(Beginning of Data to use)

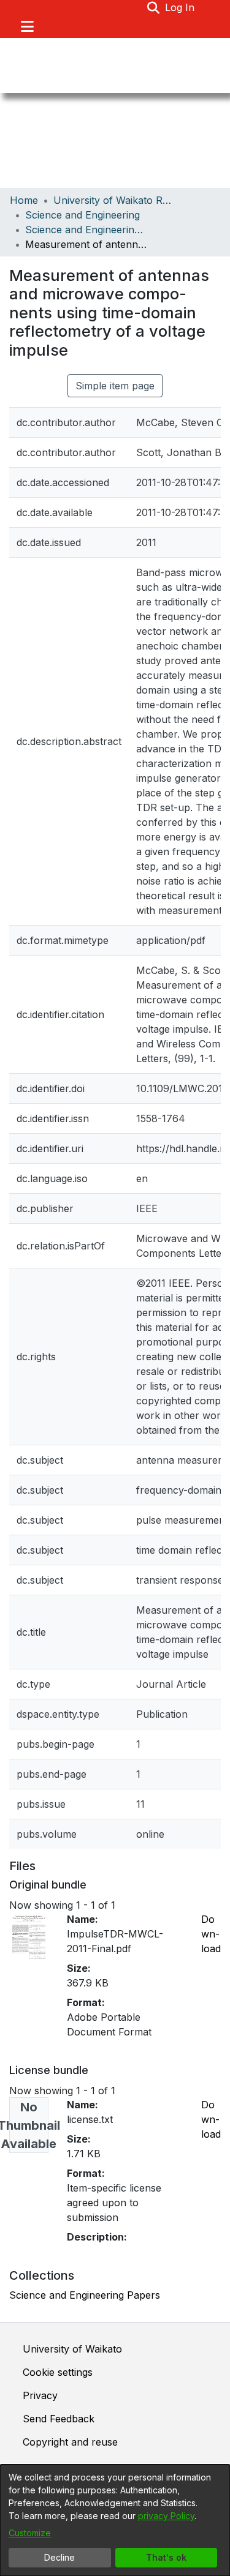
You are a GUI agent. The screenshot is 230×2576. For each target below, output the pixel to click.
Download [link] (211, 1934)
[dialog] (115, 2520)
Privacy (40, 2395)
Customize (30, 2533)
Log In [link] (180, 7)
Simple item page (115, 386)
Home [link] (24, 200)
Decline (59, 2557)
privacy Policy (166, 2515)
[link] (84, 2295)
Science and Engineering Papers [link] (86, 229)
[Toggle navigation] (27, 26)
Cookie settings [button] (58, 2372)
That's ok (166, 2557)
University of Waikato (72, 2349)
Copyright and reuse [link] (70, 2442)
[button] (153, 7)
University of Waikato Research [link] (114, 200)
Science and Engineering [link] (82, 215)
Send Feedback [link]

(End of Data to use)

▶ [Exercise instructions]: Reproduce exactly the lines above from the line with "Decline (59, 2557)" to the line with "University of Waikato (72, 2349)", including both, and add nothing.

▶ [Task output]:
Decline (59, 2557)
privacy Policy (166, 2515)
[link] (84, 2295)
Science and Engineering Papers [link] (86, 229)
[Toggle navigation] (27, 26)
Cookie settings [button] (58, 2372)
That's ok (166, 2557)
University of Waikato (72, 2349)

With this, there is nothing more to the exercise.